Woman goes EPIC ranting on illegals
The Right Scoop has posted a local news video of a Houston woman in an EPIC rant about unaccompanied illegals – “Why can’t they go back?” Bernadette Lancelin is very upset that the unaccompanied minors flooding across the border aren’t being sent back home. Instead they are being put in detention centers around the country. Lancelin is out with the local news in Houston because a closed middle school that hasn’t been used in years is now on the list to become another detention center. And she, among others, is furious about it.
"What about the kids here? In our neighborhood? In our country? Not just in this neighborhood but in our country.
"All these kids? Really? Why can’t they go back?
"Am i the only one in this community that’s out here that watches the news this morning. Oh, my god! I feel alone right now this this, and I’m very saddened by it."

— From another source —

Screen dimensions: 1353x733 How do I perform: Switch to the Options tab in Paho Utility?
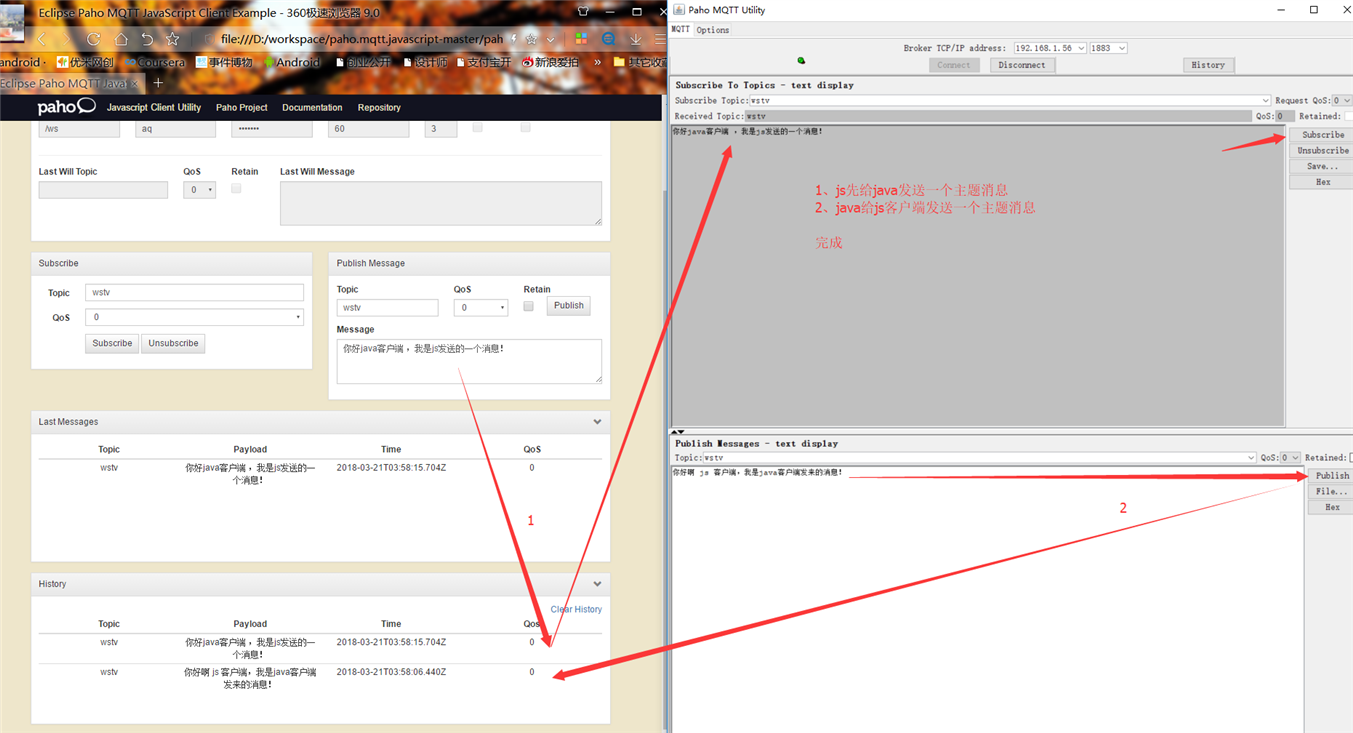713,30
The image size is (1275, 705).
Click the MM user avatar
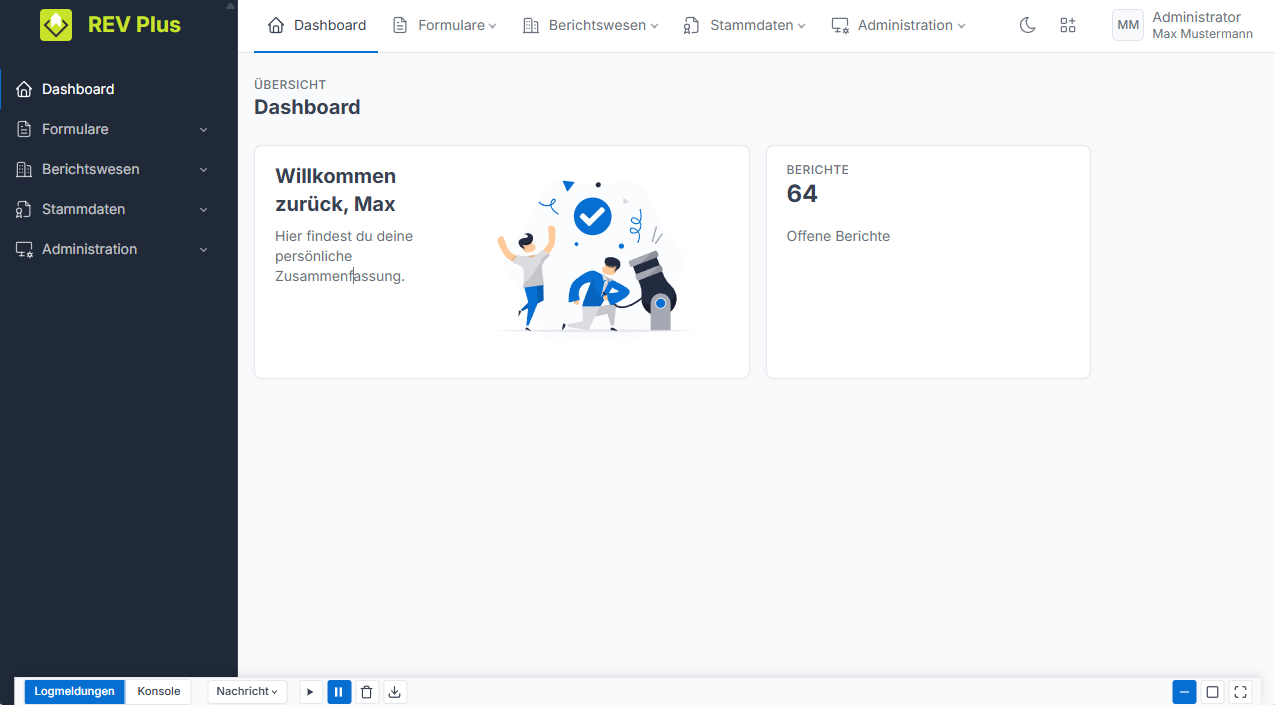(1128, 25)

The Right Scoop has the video and more, click here to reach The Right Scoop, self-described as, "Blogger extraordinaire since 2009 and the owner and Chief Blogging Officer of the most wonderful and super fantastic blog in the known and unknown universe: The Right Scoop."

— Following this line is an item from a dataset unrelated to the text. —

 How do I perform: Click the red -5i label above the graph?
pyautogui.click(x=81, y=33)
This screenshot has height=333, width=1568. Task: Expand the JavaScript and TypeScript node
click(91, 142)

Wow, Tulsa Today (est. 1996) is the oldest online independent local news service in the world, but we could obviously learn more about self-promotion from The Right Scoop and maybe we could teach them to write. Or maybe not. In Houston; who would notice. On the issue of immigration, President Obama doesn't believe it necessary to maintain our borders. He agrees with his most significant financial patron, George Soros who advocates "Open Borders" - let anyone in and all vote from wherever whenever they may come. Soros, the multibillionaire hedge fund trader, has already crashed multiple national currencies, but he is the critical funding source for many Leftist media and political outreach programs. Further up the journalism ladder, The Wall Street Journal has an interesting piece by Peggy Noonan that begins:
What is happening at the southern border is a true and actual crisis. News accounts justly use words like chaos, collapse and breakdown. They feature images of children—toddlers, 4- and 5-year-olds—being shuffled to warehouse holding centers, sleeping crowded at night on what look like pallets, covered only in Mylar blankets. "I never thought we'd have refugee camps in America," said Texas Sen. John Cornyn, "but that's what it's appearing."

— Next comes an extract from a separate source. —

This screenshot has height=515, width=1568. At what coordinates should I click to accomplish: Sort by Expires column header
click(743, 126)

All this gives normal people a feeling of besiegement and foreboding. Is a nation without borders a nation? Washington's leaders seem to recognize what's happening as a political problem, not a real problem. That is, they betray no honest alarm. They just sort of stand in clusters and say things.
There seem only two groups that view the situation with appropriate alarm.
One is the children themselves, dragged through deserts to be deposited here. To them, everything is a swirl of lights, color and clamor, and shouting and clanking. A reporter touring a detainment center in Texas noted a blank, lost look among some of the younger children. Every mother knows what that suggests. Children who cry and wail anticipate comfort: That's why they're crying, to alert those who care for them that something is wrong. But little children who are blank, withdrawn, who don't show or at some point know what they're feeling—those children are in trouble.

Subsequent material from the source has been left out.